ÉDITORIAL |
CEMAC :
LE TEMPS DES PROMESSES EST RÉVOLU, PLACE À L’INFLEXIBILITÉ
Par Prince Aristide Ngueukam
Le rideau est tombé sur le sommet extraordinaire de Brazzaville et les déclarations finales résonnent encore sous les coupoles de Kintélé comme un ultime avertissement. En clôturant les travaux, le Président Denis Sassou-N’guesso n’a pas seulement usé de diplomatie, il a pointé l’ampleur des défis qui obligent désormais notre sous-région à une « riposte collective » immédiate. Mais derrière le soulagement d’un accord trouvé, une question lancinante demeure : combien de sommets « de la dernière chance » faudra-t-il organiser avant que la discipline ne devienne la règle plutôt que l’exception ?
La fin de l’évasion des richesses extractives
Interpeller nos dirigeants aujourd’hui, c’est d’abord exiger que la souveraineté monétaire ne soit plus un slogan mais une réalité comptable. Comment justifier que, des années après les premières alertes, le rapatriement des recettes d’exportation pétrolières et minières fasse encore l’objet de « négociations » laborieuses plutôt que d’une application stricte de la loi communautaire ?
Il est inadmissible que les fonds destinés à la restauration des sites pétroliers ou les bénéfices tirés de notre sous-sol continuent de stagner dans des banques étrangères pendant que nos économies s’essoufflent. La fermeté affichée à Brazzaville contre l’évasion des devises doit se traduire par des actes de saisie et de rapatriement effectifs. Sans ces capitaux, la BEAC est désarmée et notre monnaie reste à la merci des chocs extérieurs. La rigueur commence par la récupération de ce qui appartient légitimement à la Communauté.

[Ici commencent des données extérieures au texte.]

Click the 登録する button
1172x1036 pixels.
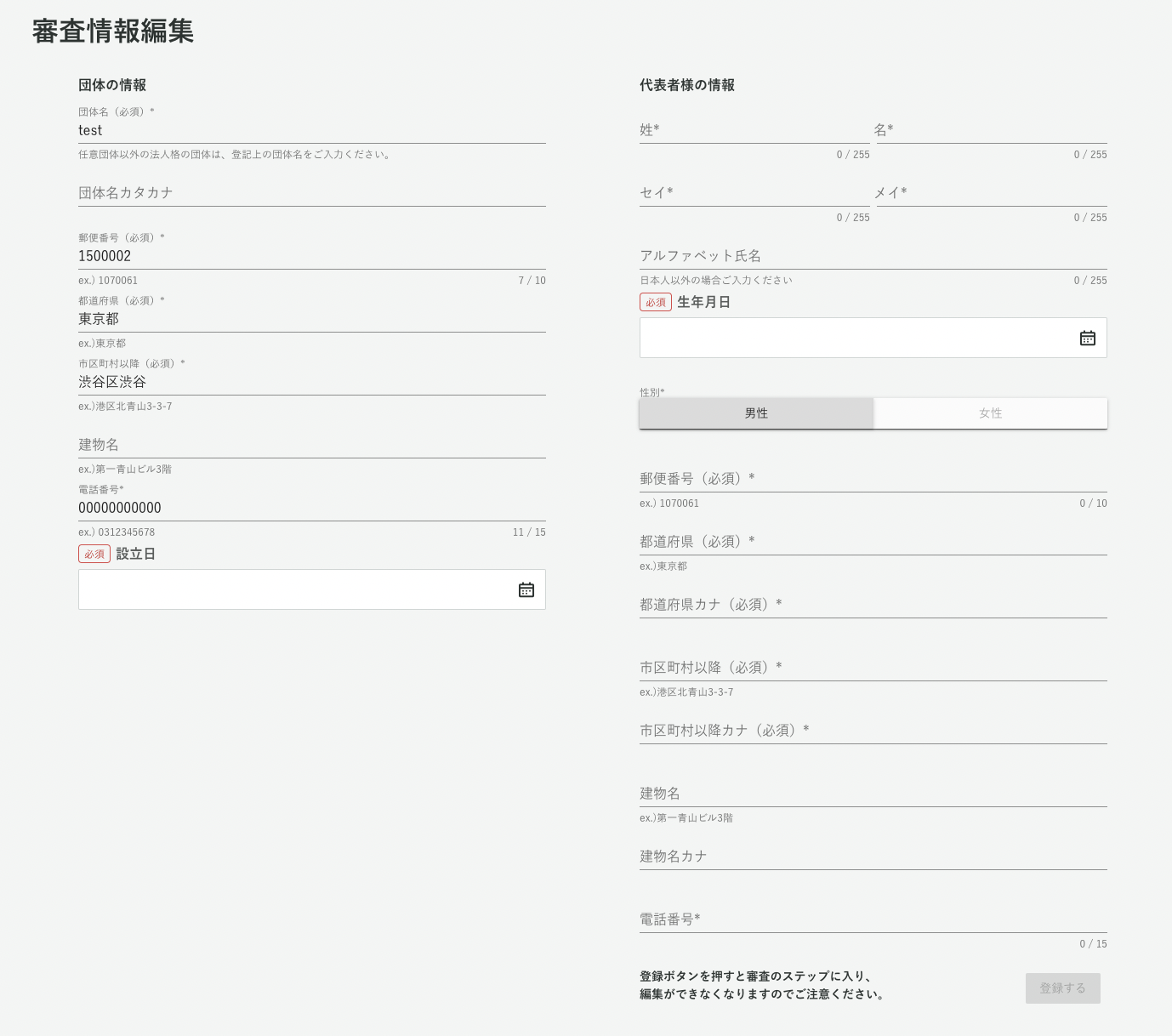[x=1062, y=988]
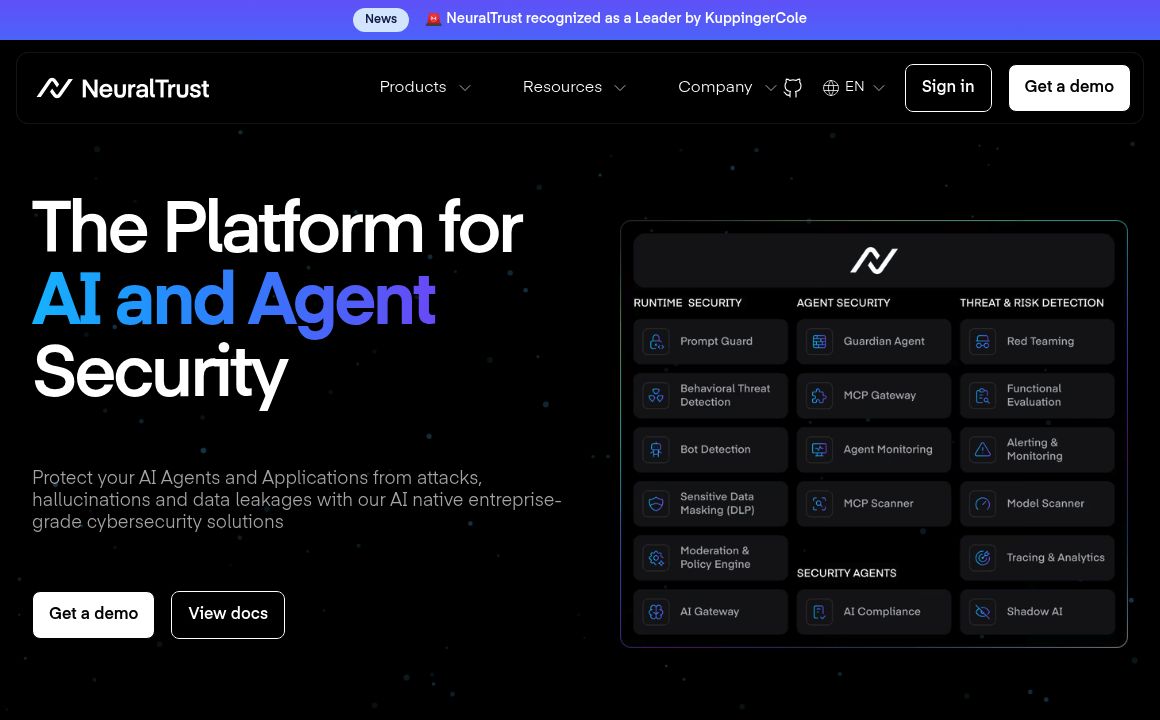The image size is (1160, 720).
Task: Click the Model Scanner gauge icon
Action: coord(982,504)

Écouter la BEAC pour anticiper le naufrage
L’un des enseignements majeurs de ce sommet réside dans la nécessité absolue pour les chefs d’État de sortir de la surdité institutionnelle. Trop souvent, les mises en garde techniques de la Banque des États de l’Afrique Centrale (BEAC) ont été perçues comme de simples formalités ou, pire, comme des obstacles à des ambitions politiques de court terme. Or, les chiffres ne mentent pas.
Ignorer les alertes du Gouverneur de la BEAC sur le niveau des réserves ou sur l’inflation, c’est conduire la sous-région aveuglément vers une dévaluation ou une crise de liquidités majeure. Les dirigeants doivent désormais traiter les rapports de la banque centrale comme des boussoles stratégiques non négociables. Le politique doit s’incliner devant la rationalité monétaire si nous voulons éviter que le navire CEMAC ne sombre à nouveau dans les eaux troubles de l’ajustement structurel brutal.
Le coût social d’un laxisme budgétaire persistant
La discipline budgétaire, tant réclamée par les partenaires et réaffirmée à Kintélé, ne doit pas être perçue comme une simple équation mathématique mais comme un impératif de justice sociale. Le laxisme des années passées a un prix que les populations les plus vulnérables paient aujourd’hui au prix fort. Lorsque les budgets sont mal gérés ou que la dette devient insoutenable, ce sont les investissements dans l’éducation, la santé et les infrastructures qui sont sacrifiés.
Nos dirigeants doivent comprendre que la transparence est l’unique rempart contre la précarité. Pour éviter de nouvelles crises, la rigueur doit cesser d’être une contrainte imposée par le FMI pour devenir une éthique de gestion nationale. Le sommet de Brazzaville a fixé le cap et l’heure n’est plus à la concertation mais à l’exécution chirurgicale. Messieurs les dirigeants, réformez avec audace ou préparez-vous au naufrage collectif.